What you will do -
Given the entries that follow, write out exactly the lines starting at the one containing "Screen dimensions: 410x472" and ending at the one containing "Open VLC media player in taskbar", both ends included, and only those.

Stored entries -
== Segment start ==

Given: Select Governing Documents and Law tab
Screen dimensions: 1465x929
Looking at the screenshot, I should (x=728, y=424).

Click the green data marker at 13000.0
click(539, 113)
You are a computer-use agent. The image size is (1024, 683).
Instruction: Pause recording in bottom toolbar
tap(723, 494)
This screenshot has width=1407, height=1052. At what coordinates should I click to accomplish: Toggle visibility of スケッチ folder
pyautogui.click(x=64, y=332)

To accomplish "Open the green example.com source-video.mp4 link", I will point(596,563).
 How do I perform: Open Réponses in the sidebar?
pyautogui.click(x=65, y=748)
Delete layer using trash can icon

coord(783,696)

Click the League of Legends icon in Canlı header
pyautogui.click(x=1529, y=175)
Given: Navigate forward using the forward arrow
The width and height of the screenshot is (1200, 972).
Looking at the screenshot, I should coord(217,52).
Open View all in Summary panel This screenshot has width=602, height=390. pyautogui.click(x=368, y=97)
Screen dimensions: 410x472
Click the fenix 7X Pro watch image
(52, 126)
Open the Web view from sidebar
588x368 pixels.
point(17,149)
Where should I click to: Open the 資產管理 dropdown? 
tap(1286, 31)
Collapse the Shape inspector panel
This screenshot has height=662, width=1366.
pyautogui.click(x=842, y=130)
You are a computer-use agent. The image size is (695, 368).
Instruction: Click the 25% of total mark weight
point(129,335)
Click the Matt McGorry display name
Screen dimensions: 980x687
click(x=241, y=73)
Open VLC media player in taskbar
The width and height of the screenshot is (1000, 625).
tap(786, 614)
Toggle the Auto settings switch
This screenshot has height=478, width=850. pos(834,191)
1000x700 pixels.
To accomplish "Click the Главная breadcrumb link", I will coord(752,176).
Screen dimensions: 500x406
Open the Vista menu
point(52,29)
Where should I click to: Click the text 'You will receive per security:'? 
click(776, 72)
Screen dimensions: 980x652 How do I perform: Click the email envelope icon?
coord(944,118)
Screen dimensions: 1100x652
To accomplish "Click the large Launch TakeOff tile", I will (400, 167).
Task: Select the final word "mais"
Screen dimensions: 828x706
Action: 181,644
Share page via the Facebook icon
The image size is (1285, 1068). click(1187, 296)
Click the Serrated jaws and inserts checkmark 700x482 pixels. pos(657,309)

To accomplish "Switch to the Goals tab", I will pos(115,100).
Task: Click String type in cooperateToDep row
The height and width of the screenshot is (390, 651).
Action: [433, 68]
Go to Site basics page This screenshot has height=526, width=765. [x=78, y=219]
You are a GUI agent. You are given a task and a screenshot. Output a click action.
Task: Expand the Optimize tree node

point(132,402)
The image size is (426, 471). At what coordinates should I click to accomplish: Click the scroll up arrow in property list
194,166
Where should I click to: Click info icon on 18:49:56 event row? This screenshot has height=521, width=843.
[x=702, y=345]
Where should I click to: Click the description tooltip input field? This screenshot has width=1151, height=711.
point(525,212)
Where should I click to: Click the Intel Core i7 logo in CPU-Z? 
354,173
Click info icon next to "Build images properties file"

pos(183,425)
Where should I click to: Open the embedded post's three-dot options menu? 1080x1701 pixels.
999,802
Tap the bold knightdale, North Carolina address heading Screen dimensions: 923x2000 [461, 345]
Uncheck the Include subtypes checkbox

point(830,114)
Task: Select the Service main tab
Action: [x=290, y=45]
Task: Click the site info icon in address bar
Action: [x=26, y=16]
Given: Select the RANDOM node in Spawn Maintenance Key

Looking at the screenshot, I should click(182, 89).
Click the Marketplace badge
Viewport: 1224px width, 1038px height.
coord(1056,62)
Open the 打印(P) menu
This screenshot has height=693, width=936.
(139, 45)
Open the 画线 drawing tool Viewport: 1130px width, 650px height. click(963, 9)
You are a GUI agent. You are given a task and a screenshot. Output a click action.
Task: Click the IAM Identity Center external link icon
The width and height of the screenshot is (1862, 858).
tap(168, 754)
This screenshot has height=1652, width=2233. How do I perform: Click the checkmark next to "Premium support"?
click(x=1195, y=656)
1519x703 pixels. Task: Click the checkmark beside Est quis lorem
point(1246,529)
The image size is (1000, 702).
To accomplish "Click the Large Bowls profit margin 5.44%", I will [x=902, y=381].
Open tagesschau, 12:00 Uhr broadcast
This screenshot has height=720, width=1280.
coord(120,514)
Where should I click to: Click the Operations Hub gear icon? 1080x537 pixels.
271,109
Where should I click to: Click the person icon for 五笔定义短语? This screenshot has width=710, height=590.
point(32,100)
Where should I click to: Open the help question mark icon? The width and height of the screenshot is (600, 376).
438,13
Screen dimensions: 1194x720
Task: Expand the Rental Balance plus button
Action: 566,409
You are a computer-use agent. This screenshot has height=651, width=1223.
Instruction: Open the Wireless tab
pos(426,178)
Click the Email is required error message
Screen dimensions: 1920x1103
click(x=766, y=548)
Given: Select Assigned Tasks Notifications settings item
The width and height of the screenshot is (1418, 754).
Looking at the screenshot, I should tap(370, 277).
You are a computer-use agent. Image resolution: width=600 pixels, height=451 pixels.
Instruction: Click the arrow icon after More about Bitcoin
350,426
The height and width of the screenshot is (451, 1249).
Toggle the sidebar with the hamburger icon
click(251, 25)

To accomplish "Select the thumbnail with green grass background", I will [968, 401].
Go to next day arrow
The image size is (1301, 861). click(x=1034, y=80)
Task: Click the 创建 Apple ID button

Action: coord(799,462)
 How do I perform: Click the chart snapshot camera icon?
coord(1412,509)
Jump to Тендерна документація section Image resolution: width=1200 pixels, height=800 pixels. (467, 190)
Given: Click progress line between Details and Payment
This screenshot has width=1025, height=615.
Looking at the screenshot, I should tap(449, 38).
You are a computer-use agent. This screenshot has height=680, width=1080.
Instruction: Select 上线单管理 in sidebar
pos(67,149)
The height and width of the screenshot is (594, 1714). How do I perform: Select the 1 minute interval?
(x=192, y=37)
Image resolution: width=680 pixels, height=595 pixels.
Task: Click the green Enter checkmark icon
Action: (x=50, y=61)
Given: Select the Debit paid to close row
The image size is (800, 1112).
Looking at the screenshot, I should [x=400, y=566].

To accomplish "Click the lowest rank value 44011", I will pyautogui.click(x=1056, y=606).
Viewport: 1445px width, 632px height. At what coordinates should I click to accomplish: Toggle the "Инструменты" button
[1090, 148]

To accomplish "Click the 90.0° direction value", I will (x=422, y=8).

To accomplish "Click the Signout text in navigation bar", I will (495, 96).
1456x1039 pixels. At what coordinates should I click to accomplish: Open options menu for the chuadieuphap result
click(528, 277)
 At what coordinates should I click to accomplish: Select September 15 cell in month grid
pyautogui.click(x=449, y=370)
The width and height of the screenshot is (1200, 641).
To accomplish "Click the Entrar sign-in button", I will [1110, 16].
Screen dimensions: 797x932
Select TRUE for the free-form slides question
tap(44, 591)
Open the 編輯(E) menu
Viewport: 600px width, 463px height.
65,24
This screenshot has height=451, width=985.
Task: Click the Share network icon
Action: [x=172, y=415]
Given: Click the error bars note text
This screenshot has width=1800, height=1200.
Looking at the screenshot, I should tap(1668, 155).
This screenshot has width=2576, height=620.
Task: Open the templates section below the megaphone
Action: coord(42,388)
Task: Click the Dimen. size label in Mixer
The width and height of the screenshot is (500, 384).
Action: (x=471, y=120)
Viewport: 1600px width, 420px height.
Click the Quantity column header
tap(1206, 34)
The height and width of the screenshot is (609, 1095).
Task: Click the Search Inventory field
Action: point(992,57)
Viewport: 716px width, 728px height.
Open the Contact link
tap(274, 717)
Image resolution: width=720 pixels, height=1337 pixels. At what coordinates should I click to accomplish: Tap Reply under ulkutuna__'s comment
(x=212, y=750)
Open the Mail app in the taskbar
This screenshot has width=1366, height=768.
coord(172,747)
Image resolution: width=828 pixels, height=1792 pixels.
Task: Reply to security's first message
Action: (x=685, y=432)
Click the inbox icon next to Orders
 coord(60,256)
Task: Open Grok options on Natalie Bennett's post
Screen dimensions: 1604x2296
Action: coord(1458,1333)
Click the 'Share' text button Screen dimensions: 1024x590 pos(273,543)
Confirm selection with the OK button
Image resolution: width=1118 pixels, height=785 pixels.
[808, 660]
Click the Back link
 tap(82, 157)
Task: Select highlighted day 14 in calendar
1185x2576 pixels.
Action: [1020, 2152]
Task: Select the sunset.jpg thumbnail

== Segment end ==

Answer box -
Screen dimensions: 410x472
Click the fenix 7X Pro watch image
(52, 126)
Open the Web view from sidebar
588x368 pixels.
point(17,149)
Where should I click to: Open the 資產管理 dropdown? 
tap(1286, 31)
Collapse the Shape inspector panel
This screenshot has height=662, width=1366.
pyautogui.click(x=842, y=130)
You are a computer-use agent. The image size is (695, 368).
Instruction: Click the 25% of total mark weight
point(129,335)
Click the Matt McGorry display name
Screen dimensions: 980x687
click(x=241, y=73)
Open VLC media player in taskbar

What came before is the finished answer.